While the Indian startup ecosystem was celebrating the news of Capital Float raising $25 million in a Series-B round and the Fintech world expecting bigger and better news in the days to come, elsewhere, the Alternate Lending (read P2P lending to be more precise) Industry was witnessing harsh times, probably its worst fortnight. Let’s start by looking at some of the recent happenings:
- LendingClub Founder Renaud Laplanche resigns – Cirrix Capital is a fund that buys LendingClub loans and borrows money from other banks to fund a part of its purchase. LendingClub was considering investing in Cirrix Capital, which would have created a virtuous cycle. Renaud Laplanche failed to disclose his personal investments in Cirrix Capital as part of this process, which was recently found during the internal review of loan sales, forcing the much celebrated founder of the most admired company of the P2P revolution to resign.
- LendingClub shares plummet, down to an all-time low of $3.54 per share – The LC stock has not seen many positive days since its IPO (around 18 months back). However, the latest scandal related to Jeffries was more than a nail in the coffin. LendingClub changed the dates on many loan applications, to make it appear that they came after a disclosure that they introduced for Jeffries to buy their loans worth $22 million. The disclosure mentioned that LendingClub can access customer financial information and even sign the promissory note on their behalf. Their share price performance snapshot is as below:
- Prosper shuts down Salt Lake City office, lays off 170 people – After disappointing earnings announcement, Prosper let go of nearly 28 per cent of their workforce and shut down their Salt Lake City office. No one from the risk or underwriting teams was let go but the downsizing was done to “right-size the company for their levels of business,” as per company spokesperson. There is also a rumor that Prosper may soon shut down its healthcare line of business – Prosper Healthcare.

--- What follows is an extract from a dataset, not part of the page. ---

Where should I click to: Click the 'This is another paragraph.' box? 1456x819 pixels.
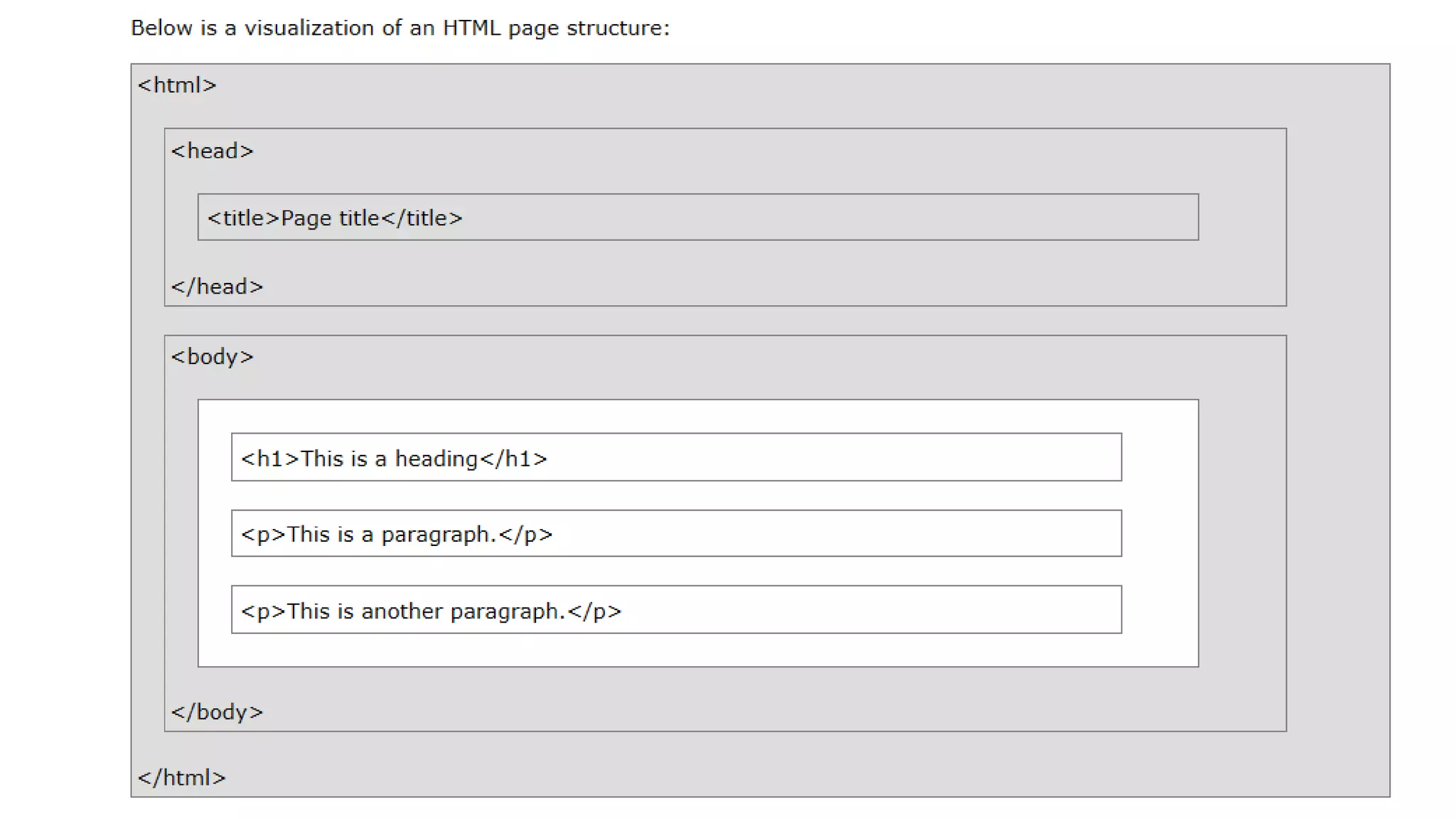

- On Deck shares at an all-time low of $4.64 per share – Online lending giant OnDeck’s shares dropped nearly 34 per cent in midday trading in early May this year. This came on the backdrop of an earnings miss and downgrading of the stock by analysts. Loan sales are reported to have dropped and the key problem being that the operating and acquisition costs are outpacing its growth in revenue. Their share performance snapshot is as below:
These are not just news clippings regarding the top alternate lending companies in the US (and potentially across the world), but they are shock-waves which could lead to drying up of investor money across all such platforms – both equity capital and lending capital which helps in securitisation of loans. Private Equity funds and Hedge Funds are typical investors on platforms like LendingClub and Prosper, and with these already showing signs of caution, platforms would need to look for a longer term source of capital for selling loans, and inability to do so may result in higher rates being passed on to the borrowers or a drop in loan originations.
Two key questions arise:
- Is this a market adjustment or are we close to another cycle of financial crisis?
- Does this have any impact on the Indian Fin-tech Industry which is clearly and slowly trying to mirror the US?
The answer to both the above questions is linked to the theory – there is a life cycle that every industry goes through. The US Alternate Lending Industry is going through the same life cycle. This life cycle has now reached the stagnation point. The Indian Fintech Industry is following a much slower and less steep growth curve. The result being that the impact, though might be felt in investor confidence coming in slow and steady, but would not hurt the players who are coming out with the regulatory and legal aspects in place, have a solid understanding of Credit Underwriting in the Indian context and are using technology to drive value and improve processes, not just in Underwriting, but also across Operations, Acquisitions and Collections.
Concerns are already being raised about the technology-driven underwriting for unsecured loans in times when the unemployment rates could rise and credit may deteriorate. Only time will tell whether the market leader and the face of the Alternate Lending Fin-Tech world has triggered another financial crisis or whether it is just another passing phase. But one thing clearly stands out – companies having skin-in-the-game, doing originations on their balance sheet, or following a hybrid model like Avant, which, as per the CEO Al Goldstein, is the only cash-flow positive company because of the yields they make on loans they originate on their own balance sheet, are going to be relatively unaffected compared to the pure P2P players.
(Disclaimer: The views and opinions expressed in this article are those of the author and do not necessarily reflect the views of YourStory.)